I’m also, if we are being honest, too trusting. I’m quick to see the good in people, and sometimes forget to even consider if there’s any bad to be detected. 
I’m also young. Physically, I’m not incredibly strong. 
I work as a waitress, and must take a daily walk home at three in the morning that cuts across pitch-black railroad tracks and woods. I wear shorts that barely skim the top of my thighs, and am all too aware of the neatly folded pile of cash tips in my apron. 
Each time I hear a bramble shake or the wind whisper cruelly through leaves, my heart jumps like it wants to escape my body through my mouth.
 My point is, I am what would be considered a vulnerable woman, a label that applies to literal millions of people, from all walks of life, across Miami. 
Though, logically, I understand what that means, it can be difficult to grasp the full gravity of that label until that vulnerability truly envelops you: until that one moment where the illusion of permanent safety, of immortality, is lifted, and you are left defenseless and afraid and knowing nothing but the fact that you have no way of protecting yourself. And, if you’re lucky and the moment passes, you remember there’s millions of you.

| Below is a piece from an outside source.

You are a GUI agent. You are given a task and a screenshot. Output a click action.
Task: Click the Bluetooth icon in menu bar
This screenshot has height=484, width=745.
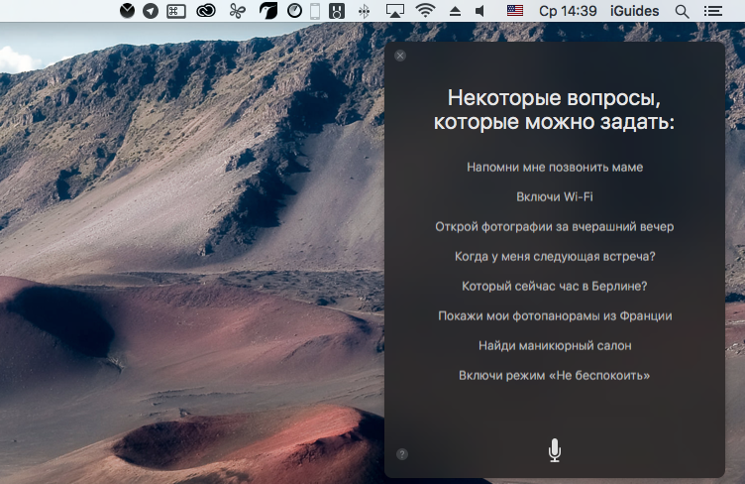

Millions, ignoring the threats the world holds for them until they’re impossible to ignore. And you wonder which one of them wasn’t lucky that night, because we couldn’t all have been.
 You wonder if, at another sticky sports bar across town, another girl making that nightly walk home just had the soul scared out of her by the sound of shuffling in trees…  but she doesn’t get to hold her hand to her chest and sigh and realize there’s nothing there.
 For someone, somewhere, there was Something. 
Or, the true nightmare, Someone. 
It’s not fair that I- and the multitude of women like me in the Miami area- don’t get to be naive. I should be trusting, kind, helpful. I should be able to walk home at night and not feel genuinely afraid for my life. I should be able to give coworkers rides home without having to stop to consider whether or not they’re actually evil freaks. And, above all, I shouldn’t bear that heavy responsibility all by myself. 
My experience has taught me that, above all, women need to protect each other. Because the people and structures in power certainly will not. We must learn to take care of ourselves, and of women everywhere. Of our trans and cis sisters, mothers, little girls, grandmothers. And we need to learn that being rude is downright empowering. 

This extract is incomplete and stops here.